## WORK TO COMPLETE
Take the line that holds "Screen dimensions: 641x975" and every line after it to the end of the entries, and repeat them exactly without the pictures.

Dataset records
====

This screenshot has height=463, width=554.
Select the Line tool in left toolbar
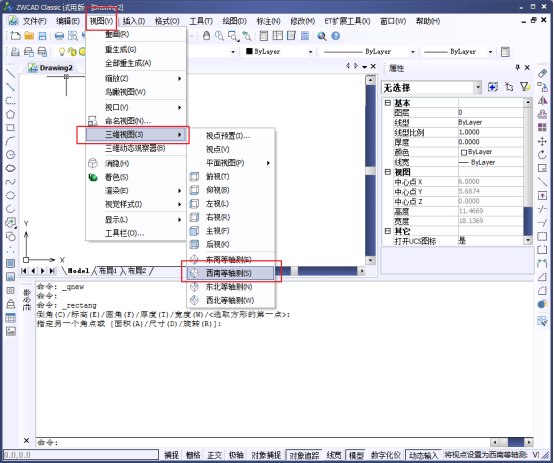[11, 74]
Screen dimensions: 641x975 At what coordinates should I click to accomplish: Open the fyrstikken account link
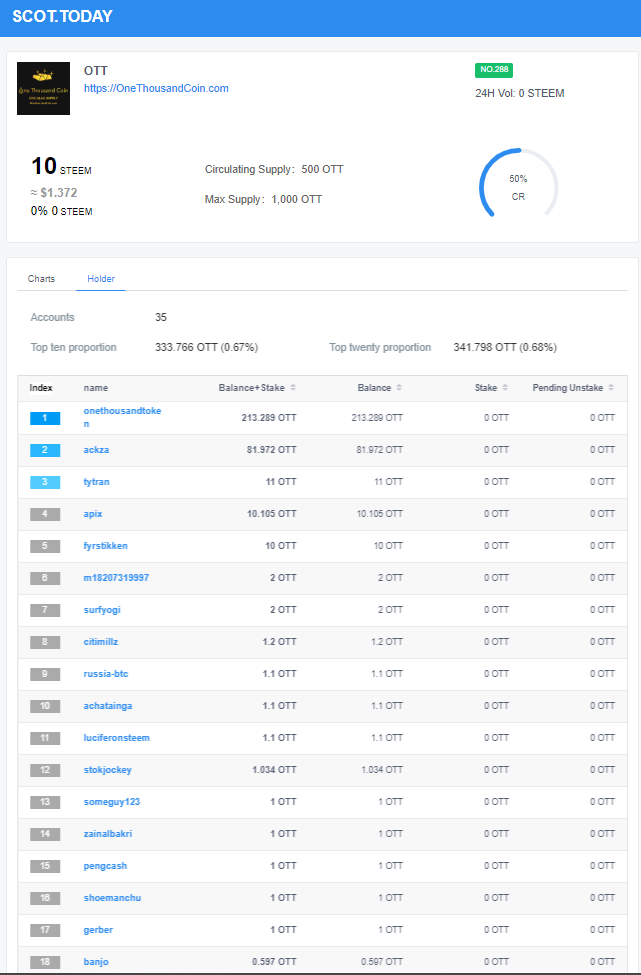[106, 546]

====

## EXPECTED OUTPUT
Screen dimensions: 641x975 At what coordinates should I click to accomplish: Open the fyrstikken account link
[106, 546]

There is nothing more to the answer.